Caudillos civiles o militares han convertido al país en tristes retablos donde bailan las marionetas sin percatarse de que estaban dando la espalda a la Historia, desestimando el privilegio de entrar en ella como benefactores en lugar de enriquecerse mientras se apropian de él y lo visten de harapos.

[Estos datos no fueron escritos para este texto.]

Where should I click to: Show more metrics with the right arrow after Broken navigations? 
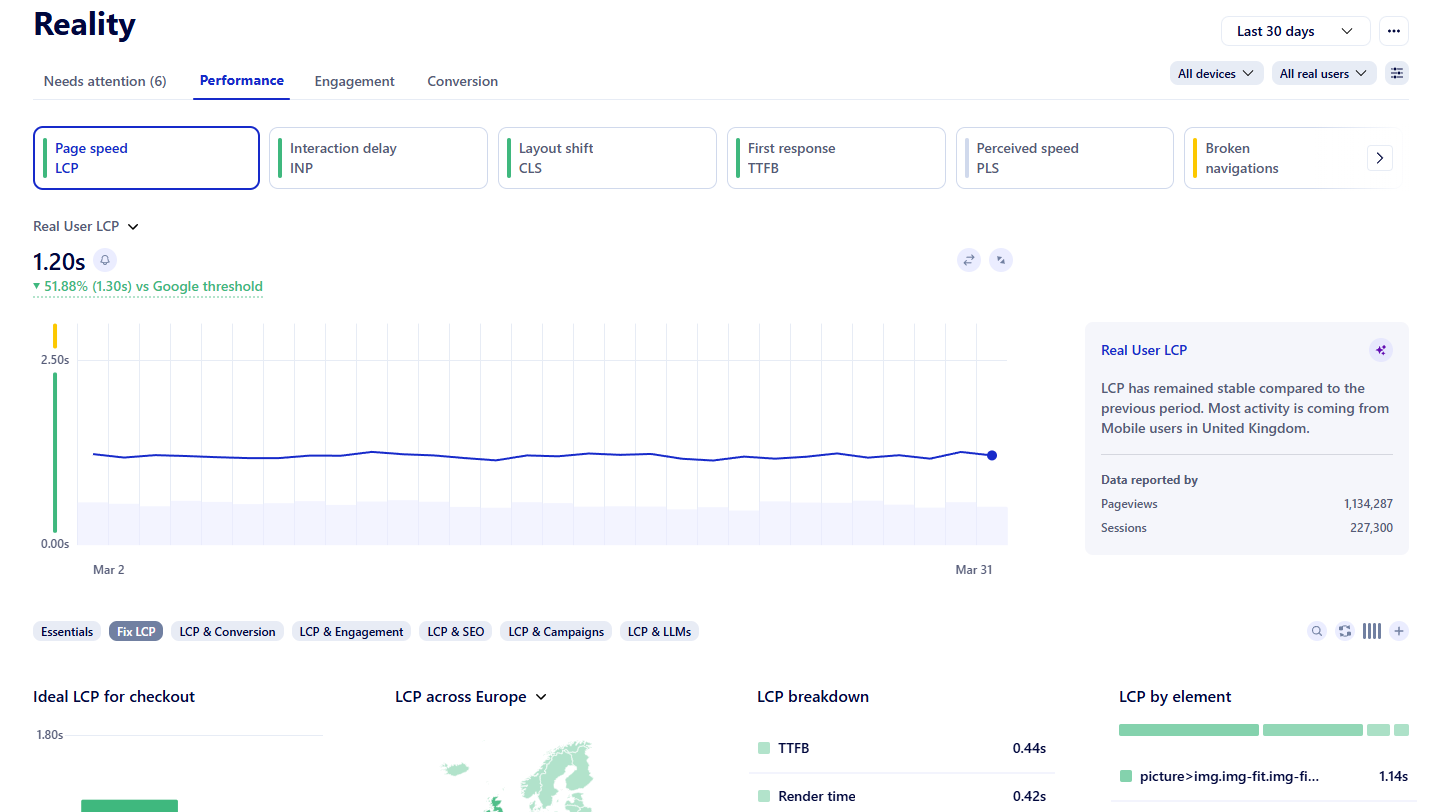click(1380, 158)
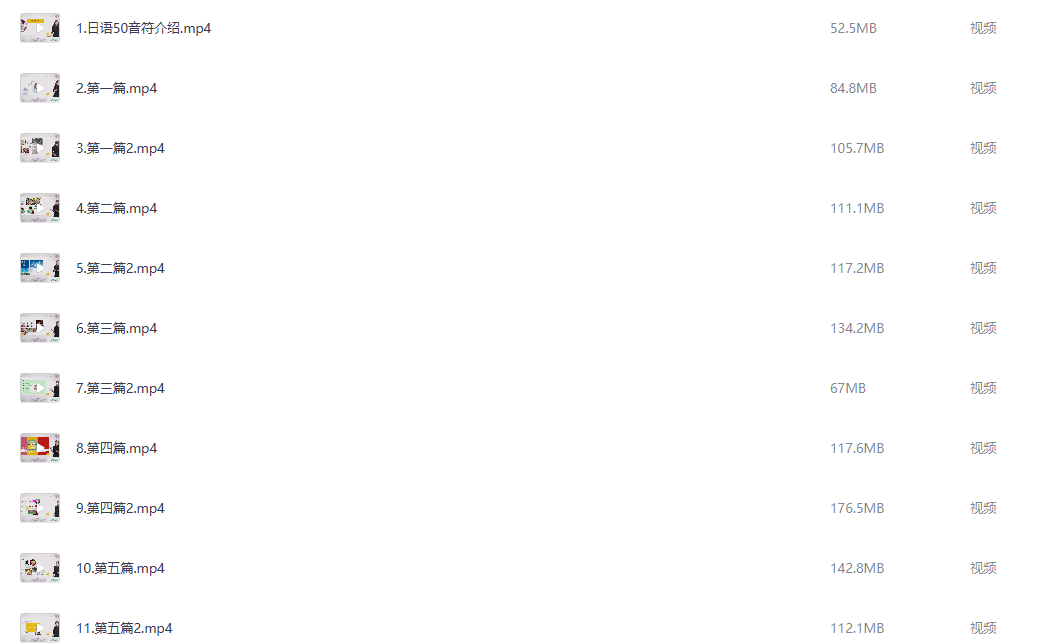Viewport: 1046px width, 644px height.
Task: Open the 1.日语50音符介绍.mp4 video thumbnail
Action: pos(40,28)
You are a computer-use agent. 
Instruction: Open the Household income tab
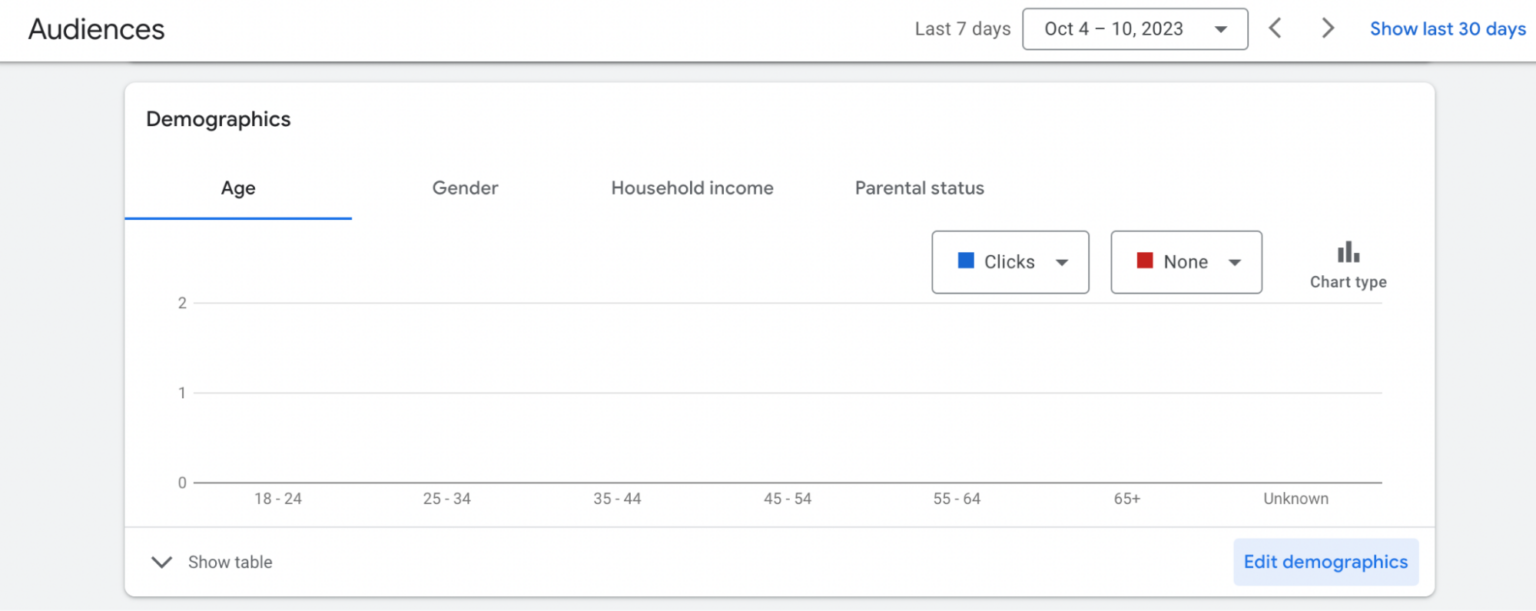692,188
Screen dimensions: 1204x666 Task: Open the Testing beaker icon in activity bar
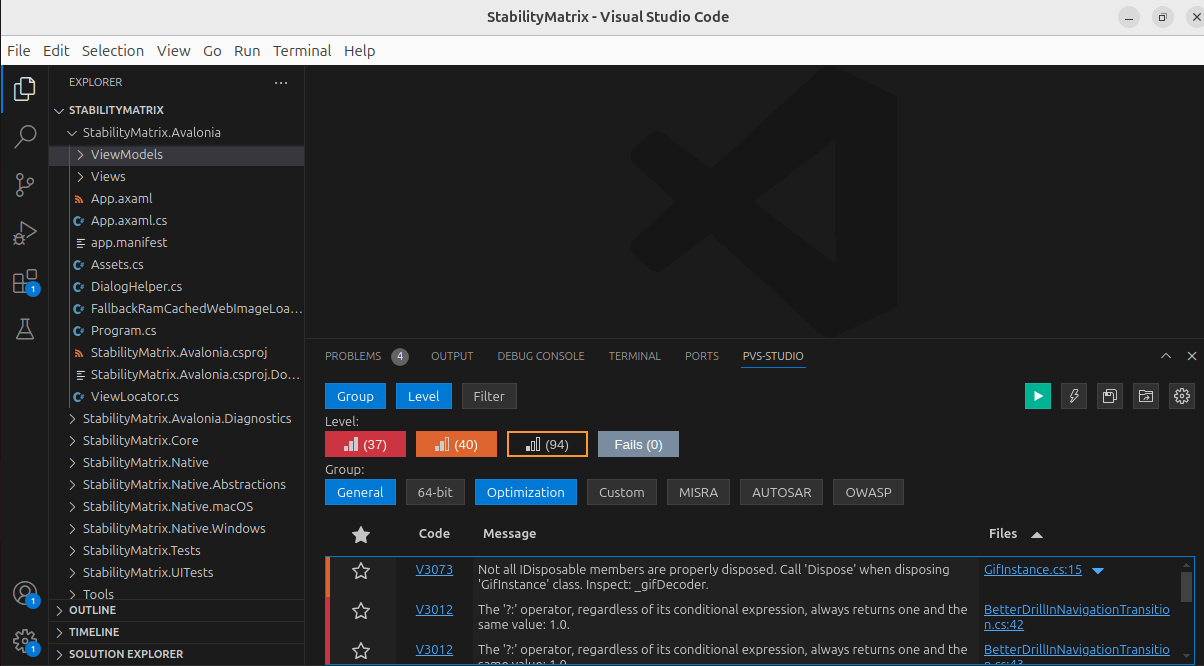point(25,329)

En la literatura hay un titiritero famoso llamado Maese Pedro (Ginés de Pasamonte, galeote liberado por don Quijote). Posiblemente más célebre por haber robado el burro a Sancho que por haber contado en su retablo la historia de Don Gaiferos y Melisendra, a quien tenía cautiva Marsilio, el rey Moro. Las marionetas cuentan la liberación de Melisendra y la persecución por parte de los moros. Llegado este lance don Quijote, que no se da cuenta de que se trata de títeres, destruye el teatro y las marionetas con el fin, según él, de salvar a los fugitivos. Los destrozos del retablo se narran en el capítulo veinte de la segunda parte de las andanzas del caballero manchego. Maese Pedro se hizo más célebre que Ginés y el burro de Sancho más famoso que el escudero.

¡No! No he olvidado a Antonio Guzmán Blanco. ¡Cómo podría olvidar al “autócrata civilizador” que desde París manejaba con astuta experiencia los hilos de la vida política venezolana como conocedor de las numerosas marionetas que se movían gracias a sus aristocráticas manos, hábiles también en contar el dinero que con estruendosa avidez estuvo amasando entre Caracas y París!

Que yo sepa, es el único abogado venezolano, político, estadista, jefe militar, caudillo liberal amarillo y presidente de la República que ha gobernado autocráticamente desde suelo francés para disfrutar, después de su muerte, el privilegio de que sus restos reposen heroicamente en el Panteón Nacional.

Personal y generosamente lo declaro glorioso sucesor del misterioso Ginés de Pasamonte.